La diversité menacée
par Fabien Lemercier
Comme chaque année à la même période, la problématique des embouteillages de sorties en salles revient sur le devant de la scène. Mercredi prochain, 10 longs métrages démarreront leurs carrières et trois d'entre eux espèrent mobiliser respectivement des combinaisons de 600, 550 et 400 copies. Et les semaines suivantes s'annoncent tout aussi chargées avec 11 nouveautés le 19 octobre, 10 le mercredi 26 octobre, 59 sorties programmées sur les cinq mercredi de novembre et l'impressionnant chiffre de 17 nouveaux longs métrages arrivant en salles le 7 décembre. Un déferlement qui va laisser sur le carreau de nombreux films n'ayant même pas le temps de déclencher un bouche-à-oreille, et qui préoccupe de nombreux distributeurs de films de qualité.
Interrogé par Cineuropa, Jean Labadie de Bac Films a souligné les dangers de cet engrenage: "A partir du moment où un film de Disney sort sur 900 copies en décembre, cela démontre l'absence d'accord entre exploitants et distributeurs pour donner plus de chances à des films un peu différents.
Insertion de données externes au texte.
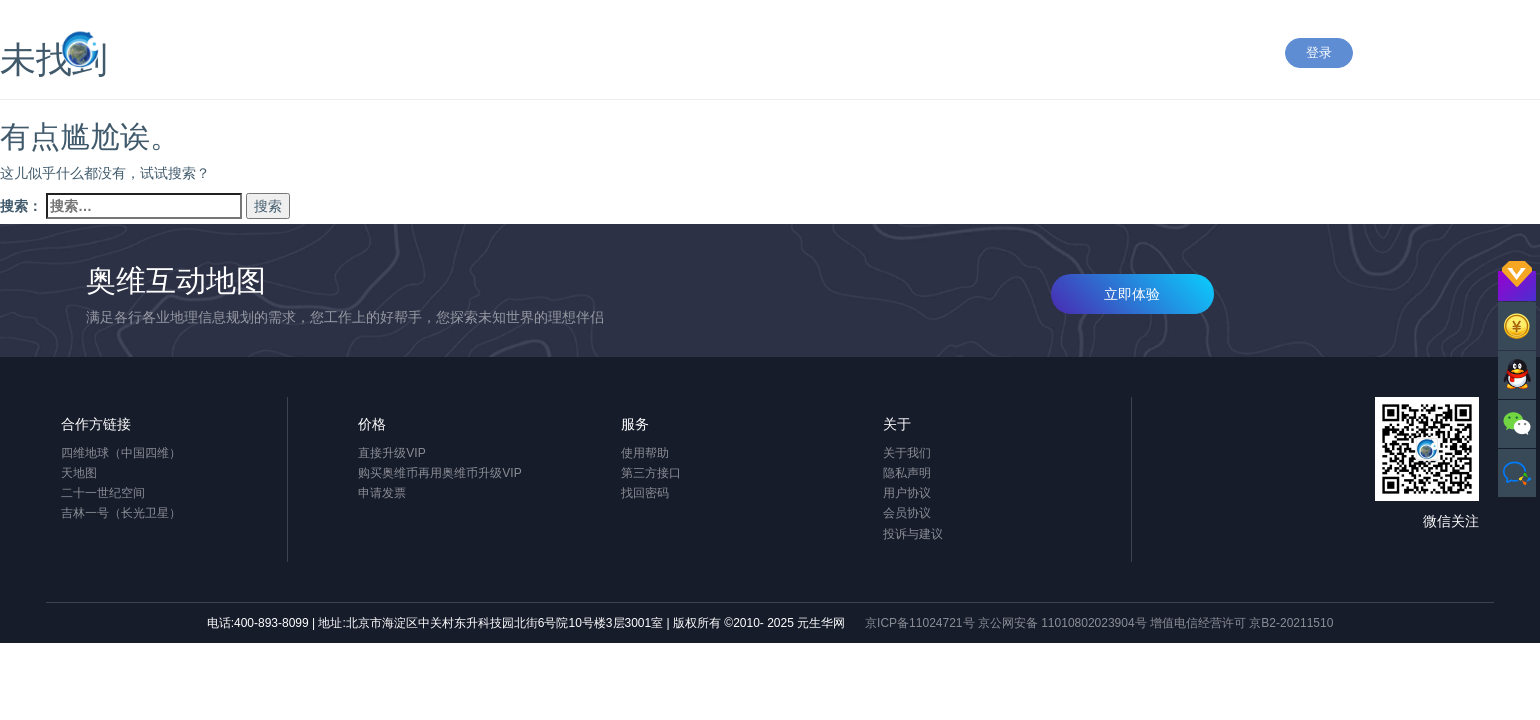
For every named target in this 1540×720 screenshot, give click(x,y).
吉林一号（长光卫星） (121, 513)
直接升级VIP (391, 453)
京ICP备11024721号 (919, 623)
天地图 (79, 473)
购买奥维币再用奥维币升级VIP (439, 473)
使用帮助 (645, 453)
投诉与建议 (913, 534)
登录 (1319, 52)
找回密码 (645, 493)
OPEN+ (1123, 55)
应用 (823, 55)
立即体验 (1132, 294)
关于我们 (907, 453)
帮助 (881, 55)
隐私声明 (907, 473)
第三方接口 (651, 473)
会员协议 (907, 513)
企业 (997, 55)
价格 (1055, 55)
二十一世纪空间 (103, 493)
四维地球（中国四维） (121, 453)
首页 (707, 55)
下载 (939, 55)
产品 (765, 55)
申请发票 (382, 493)
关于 (1192, 55)
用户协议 (907, 493)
Je pense que l'escalade de plus en plus forte sur le nombre de copies et sur l'inflation des frais d'édition est extrêmement dangereuse pour notre métier. Car ce qui fait la spécificité de la France, c'est d'avoir pu préserver la diversité, la diversité des pays représentés par leurs cinématographies, la diversité de taille des films, la diversité de sujets. Cette diversité est menacée par l'inflation des copies des très gros films américains et de quelques très gros films français. Les output deals entre les Studios et les chaînes de télévision payantes sont un des facteurs de la multiplication des sorties car les studios ont intérêt à sortir tous leurs films, même ceux qu'ils auraient naturellement laissés au panier auparavant. Nettoyer un peu de ce côté-là calmerait beaucoup le marché. Une décision d'équilibre et une approche raisonnable sur les mises en place des films n'obligeraient pas les films français à suivre dans l'inflation. Il est très difficile d'expliquer aujourd'hui à un producteur français que sortir sur 100 copies est une vraie sortie car il a l'impression qu'il n'est nulle part par rapport à des films moyens, médiocres, souvent mauvais qui sortent entre 200 et 400 copies. Il y a un vrai rééquilibrage à réaliser car le danger de cette situation, c'est que les gens aillent voir des films par rapport à un appel de la mise en place et non un appel de la qualité, qu'il y ait une certaine déception et que cette déception pousse les spectateurs à se tourner vers d'autres distractions que le cinéma."